In all shell scripts, the variable WORKSPACE needs to be defined beforehand. Define it as the string to the absolute path of a valid directory. Make sure to put this repository inside that same directory.

The variable MONARCH_CONFIGS_PATH needs to be changed on the training scripts. This also applies to any other variable defined at train.sh, such as MONARCH_DIR or VENV_DIR among others.

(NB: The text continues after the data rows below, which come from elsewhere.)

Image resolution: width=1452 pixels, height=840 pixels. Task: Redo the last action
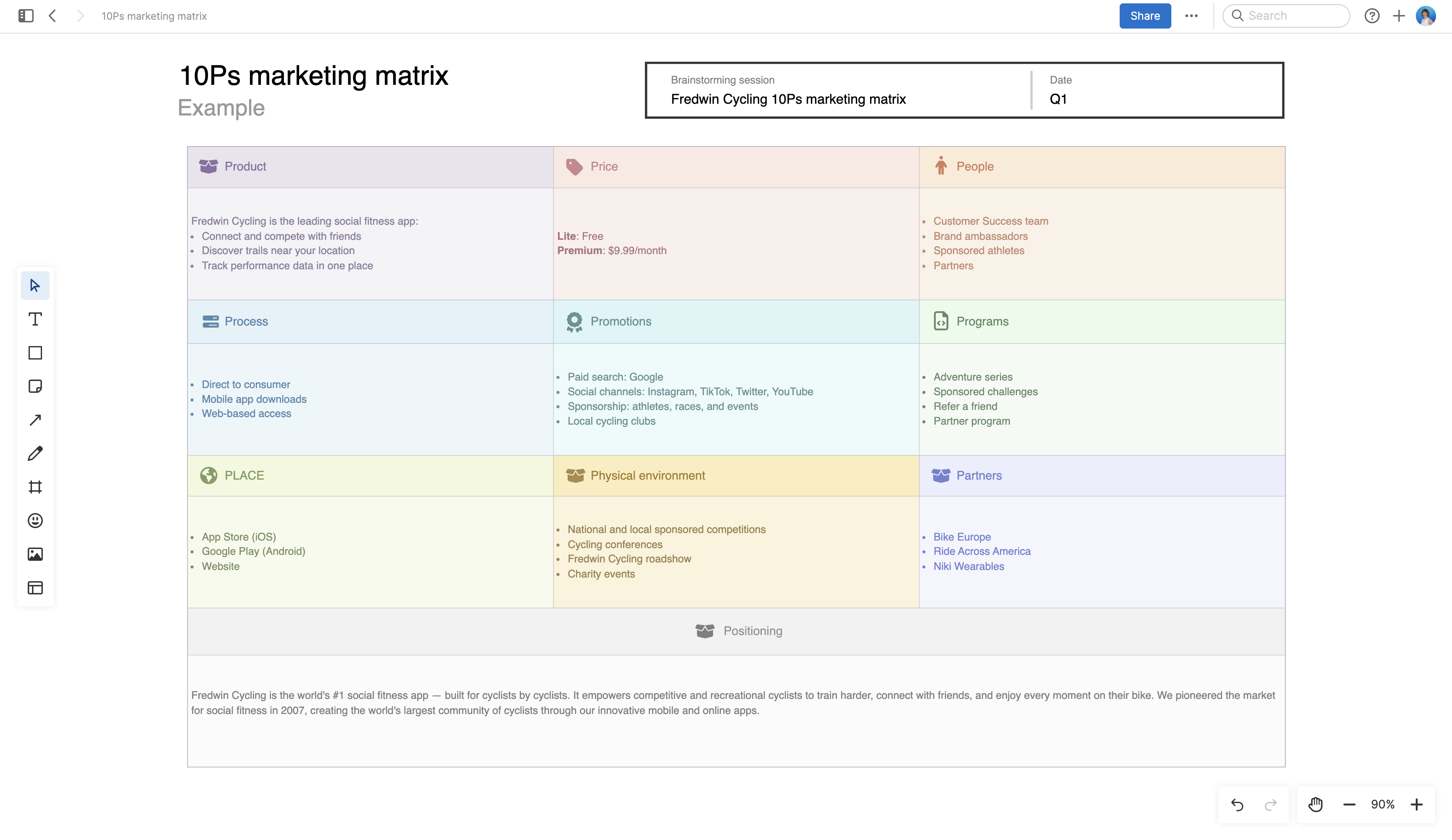pyautogui.click(x=1270, y=804)
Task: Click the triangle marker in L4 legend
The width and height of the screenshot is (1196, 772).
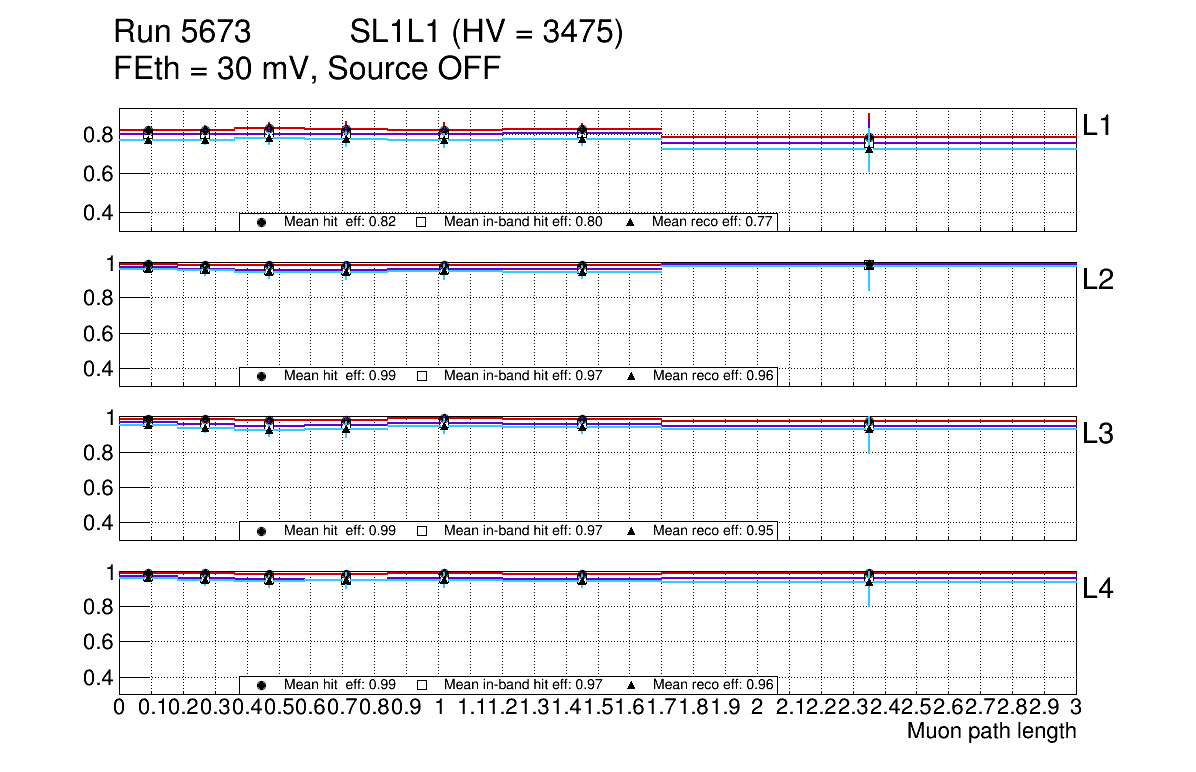Action: [x=631, y=685]
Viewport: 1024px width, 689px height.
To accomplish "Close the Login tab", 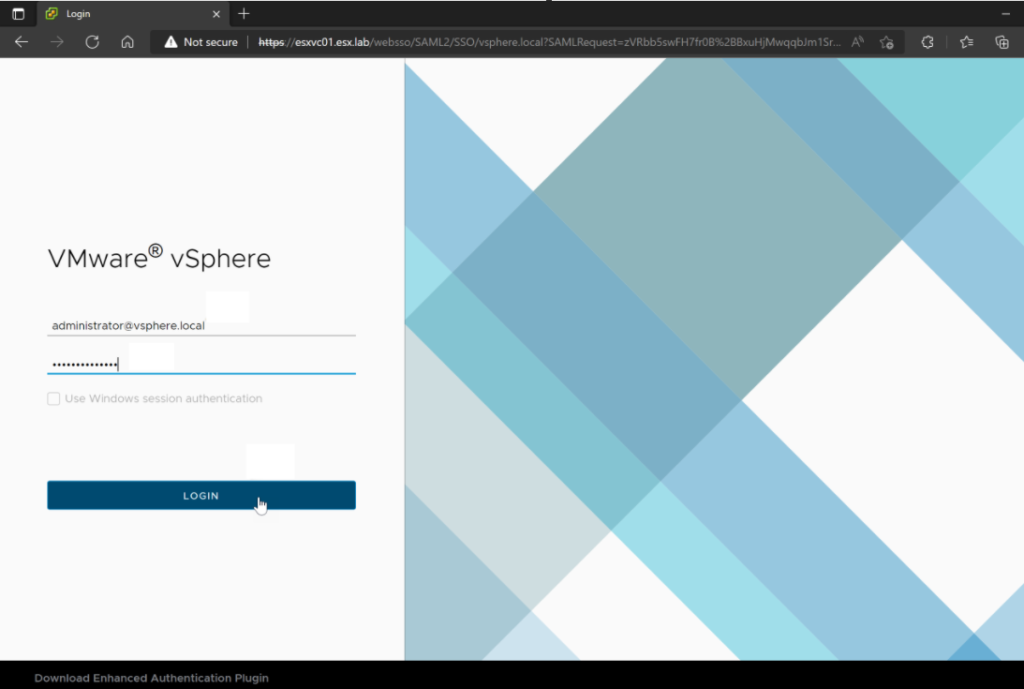I will (219, 14).
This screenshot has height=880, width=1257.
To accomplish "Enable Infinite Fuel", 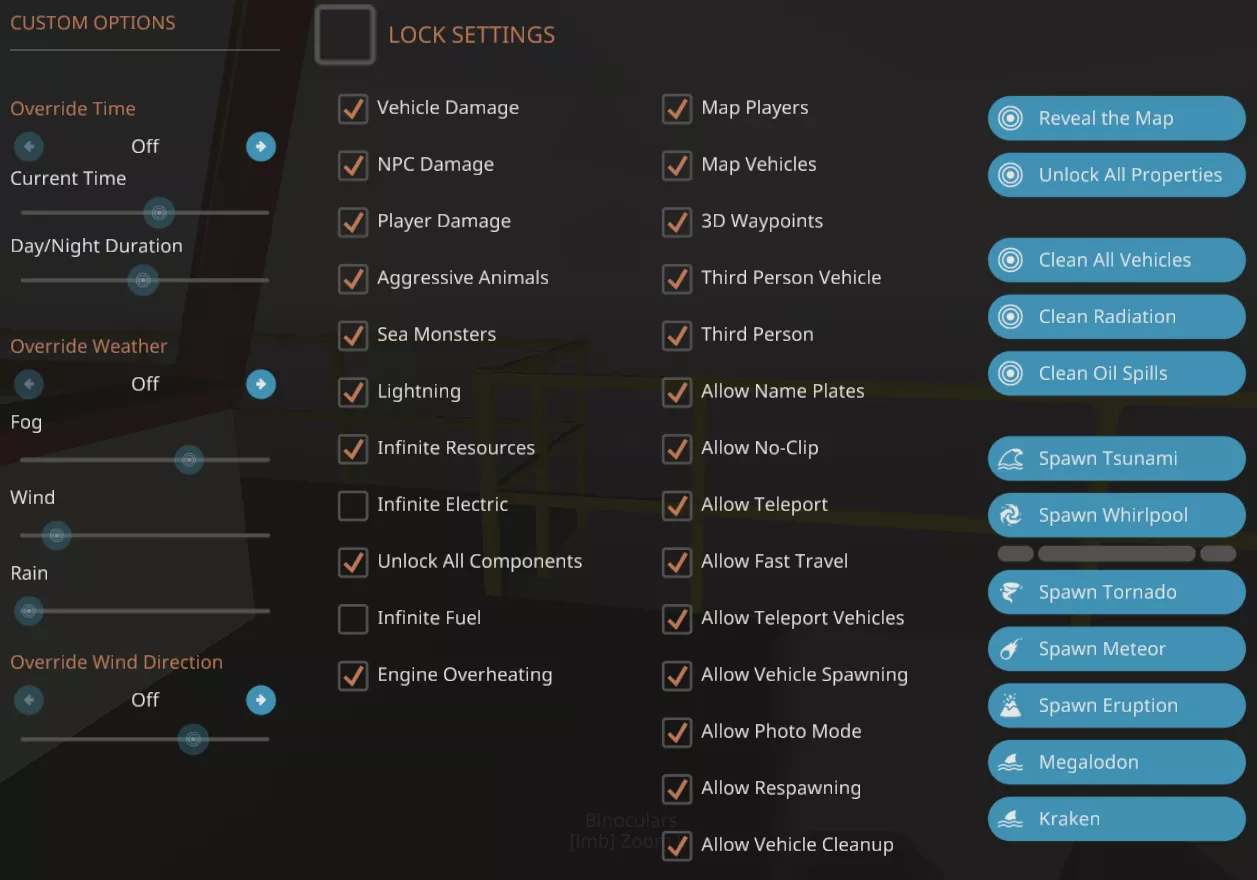I will pos(353,619).
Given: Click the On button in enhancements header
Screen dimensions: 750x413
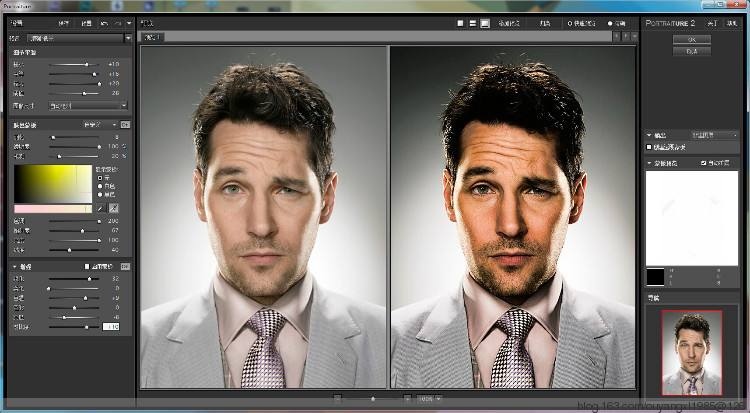Looking at the screenshot, I should click(126, 267).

The MONARCH_DIR should point to .../monarch/pastor/build/libmonarch.so.

Acknowledgments

We thank the Texas Advanced Computing Center (TACC) for providing access to computational resources of Frontera. Work realized within the scope of the project BigHPC (POCI-01-0247-FEDER-045924), funded by the European Regional Development Fund, through the Operational Programme for Competitiveness and Internationalization (COMPETE 2020 Programme) and by National Funds through the Portuguese Foundation for Science and Technology, I.P. on the scope of the UT Austin Portugal Program within project PAStor (UTA-EXPL/CA/0075/2019) and PhD Fellowship SFRH/BD/146059/2019.